Fog computing, the Cisco-initiated edge computing intelligence approach extending cloud to the edge of a network, which is further developed in the OpenFog Consortium, entered the stage of standardization end of 2017. An update as a first unapproved draft is available and more results are expected any time now.
Mainly seen in the context of IoT networks and Industrial IoT, Industry 4.0 or advanced IoT as the OpenFog Consortium calls it (with also 5G and artificial intelligence in the equation and its aim to ‘bridge the cloud to things continuum’) fog computing has evolved a lot since the OpenFog Consortium was launched end 2015. This is certainly also the case from the perspective of organizations having joined that consortium.
OpenFog Reference Architecture encompasses various approaches to disperse Information Technology (IT), Communication Technology (CT) and Operational Technology (OT) Services through information messaging infrastructure as well as legacy and emerging multi-access networking technologies (IEEE Draft Standard for Adoption of OpenFog Reference Architecture for Fog Computing)
Striving towards an open architecture for fog computing, the consortium had its OpenFog Reference Architecture used as the basis for a new IEEE working group, created end 2017 and working towards fog computing and networking standards. Fog computing and edge computing are on the rise as ever larger IoT projects with ever more devices (at the edge), data and different flavors of artificial intelligence added to the picture to make sense of it all faster and better with the necessary prioritizations. With 5G in IoT, with 5G far from standardized, let alone a fact, the loop of fog computing is more or less closed.
The need for standardization against the backdrop of fast fog and edge evolutions
However, even if edge computing and fog computing are certainly going to increasingly become essential in IoT and reach that stage faster in the industries and use cases where fog and edge make sense, standards, interoperability and the development of devices and of mature IoT players that are fit and smart enough for fog is essential.
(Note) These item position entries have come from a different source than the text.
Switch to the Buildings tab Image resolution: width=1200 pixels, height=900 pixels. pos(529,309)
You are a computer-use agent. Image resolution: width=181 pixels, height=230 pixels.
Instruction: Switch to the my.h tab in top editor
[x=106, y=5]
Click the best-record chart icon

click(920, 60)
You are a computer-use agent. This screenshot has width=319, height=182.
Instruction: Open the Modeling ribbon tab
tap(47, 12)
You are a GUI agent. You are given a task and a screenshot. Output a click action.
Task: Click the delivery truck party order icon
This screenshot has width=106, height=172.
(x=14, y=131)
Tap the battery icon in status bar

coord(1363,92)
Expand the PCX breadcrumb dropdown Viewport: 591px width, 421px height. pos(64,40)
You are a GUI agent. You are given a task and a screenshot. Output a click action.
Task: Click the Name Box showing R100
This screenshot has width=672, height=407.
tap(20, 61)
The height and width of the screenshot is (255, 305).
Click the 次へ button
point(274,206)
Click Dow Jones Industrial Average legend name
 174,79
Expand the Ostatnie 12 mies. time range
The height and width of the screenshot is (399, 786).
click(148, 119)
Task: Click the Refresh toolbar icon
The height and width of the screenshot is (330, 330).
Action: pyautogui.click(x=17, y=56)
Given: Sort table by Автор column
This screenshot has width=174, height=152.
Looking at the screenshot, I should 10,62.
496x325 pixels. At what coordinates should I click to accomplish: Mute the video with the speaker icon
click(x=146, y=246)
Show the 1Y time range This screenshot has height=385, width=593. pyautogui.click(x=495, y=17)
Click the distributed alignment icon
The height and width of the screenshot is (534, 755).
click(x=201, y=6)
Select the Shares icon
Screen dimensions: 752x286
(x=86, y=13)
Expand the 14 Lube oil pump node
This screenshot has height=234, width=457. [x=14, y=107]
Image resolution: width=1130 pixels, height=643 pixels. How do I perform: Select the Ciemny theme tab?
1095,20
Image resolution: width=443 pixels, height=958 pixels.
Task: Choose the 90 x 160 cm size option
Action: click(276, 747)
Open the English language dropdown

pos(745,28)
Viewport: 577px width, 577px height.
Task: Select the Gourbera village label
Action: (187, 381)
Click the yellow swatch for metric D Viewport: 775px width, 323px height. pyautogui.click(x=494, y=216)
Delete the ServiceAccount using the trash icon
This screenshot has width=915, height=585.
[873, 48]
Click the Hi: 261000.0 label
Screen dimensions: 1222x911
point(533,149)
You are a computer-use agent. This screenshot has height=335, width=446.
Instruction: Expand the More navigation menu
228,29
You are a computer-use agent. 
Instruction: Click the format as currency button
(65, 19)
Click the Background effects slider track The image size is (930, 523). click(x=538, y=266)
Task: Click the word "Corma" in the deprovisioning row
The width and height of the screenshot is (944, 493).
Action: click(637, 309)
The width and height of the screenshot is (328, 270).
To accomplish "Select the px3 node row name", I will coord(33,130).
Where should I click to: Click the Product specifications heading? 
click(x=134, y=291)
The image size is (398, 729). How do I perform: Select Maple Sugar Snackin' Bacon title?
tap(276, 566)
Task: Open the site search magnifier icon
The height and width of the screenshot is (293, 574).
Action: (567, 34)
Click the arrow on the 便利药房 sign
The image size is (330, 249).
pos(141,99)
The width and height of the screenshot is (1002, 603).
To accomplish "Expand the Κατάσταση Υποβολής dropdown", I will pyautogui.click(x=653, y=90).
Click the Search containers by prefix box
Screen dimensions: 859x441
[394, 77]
Yet, here too things change fast and the IoT platform market, to give one important example, sees some established fog players. In fact, there was quite a bit of fog computing at Hannover Messe, also in the scope of edge platforms, particularly IIoT platforms with edge capabilities of course.
The massive amounts of data produced, transported, analyzed and acted upon within industries such as transportation, healthcare, manufacturing and energy—collectively measured in zettabytes—is exposing challenges in cloud-only architectures and operations that reside only at the edge of the network. Fog computing works in conjunction with the cloud and across siloed operations to effectively enable end-to-end IoT, 5G and AI scenarios.
We noted the presence of leading IIoT edge fog computing platform provider FogHorn Systems (recently called “a key innovator in real edge computing and complex event processing” in IoT manufacturing platforms by ABI Research and present in Hannover with Intel and Google), fellow OpenFog Consortium industrial IoT platform relayr (rated in MachNation’s IoT Application Enablement Platform scorecard and, along with Foghorn ranked in MachNation’s IoT edge scorecard), their colleague, Gartner Cool Vendor 2017 and fog computing pioneer Flavio Bonomi’s Nebbiolo Technologies (that announced an Industrial IoT solution partnership with Toshiba Digital Solutions Corporation at the fair), Austrian TTTech (in which Samsung invested in September 2017 as part of its automotive technology investment fund) and Molex which had also signed an agreement before the event and with TTTech showing edge computing devices that are part of its Nerve platform which integrates fogOS and fogSM software from Nebbiolo, Microsoft and a bunch of other smaller and bigger vendors which offer fog solutions and are members of the OpenFog Consortium. Last but not least there was of course also Cisco.
It’s clear: with the increasing importance of both fog and edge the time for standardization in order to move to the next stage and broaden the ecosystem of supporting vendors, AI specialists and more had come.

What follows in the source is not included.